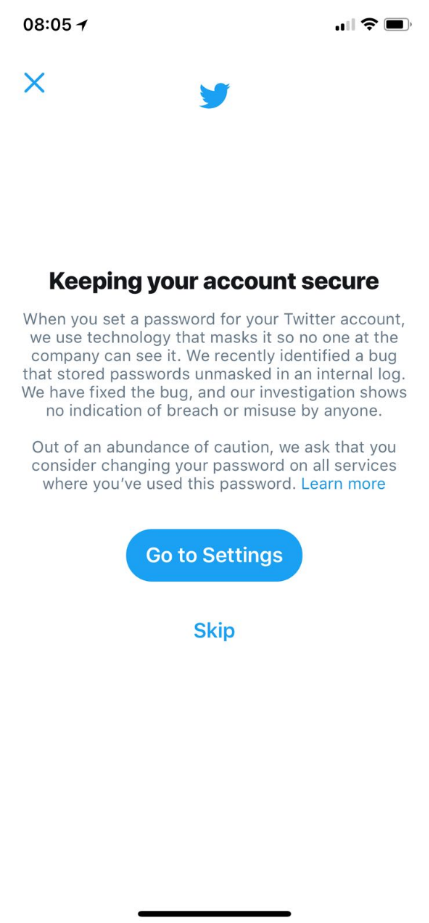Tap the line 'no indication of breach or misuse'
429x923 pixels.
click(x=214, y=411)
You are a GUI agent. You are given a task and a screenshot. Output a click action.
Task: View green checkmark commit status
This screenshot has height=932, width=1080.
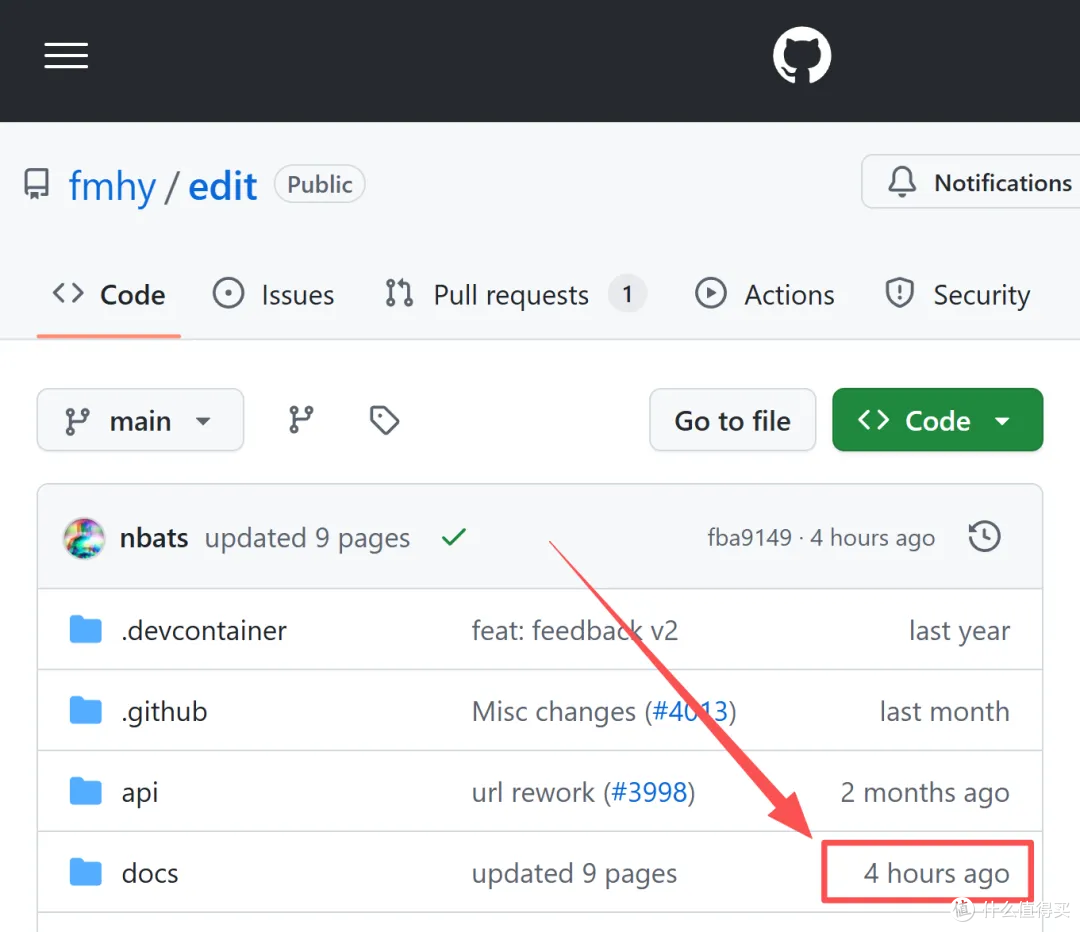pos(454,537)
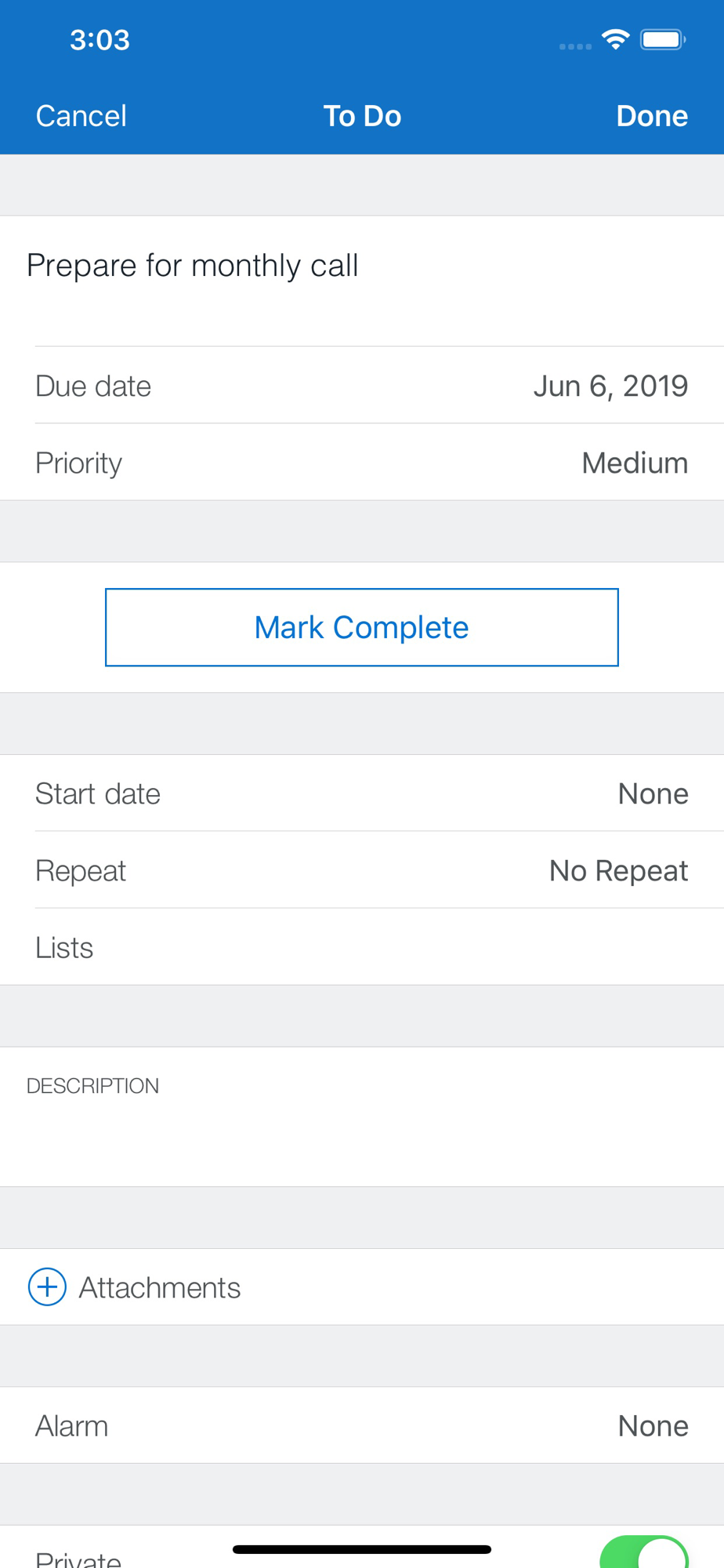Open the Due date picker
This screenshot has height=1568, width=724.
coord(362,385)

** EXERCISE BRIEF **
Write out exactly the lines from the one containing "Task: View green checkmark commit status" through the end of the entries, both included. Pictures are not copied.

** RESULT FOR THIS TASK **
Task: View green checkmark commit status
This screenshot has height=932, width=1080.
pos(454,537)
Open the Due date picker
This screenshot has height=1568, width=724.
coord(362,385)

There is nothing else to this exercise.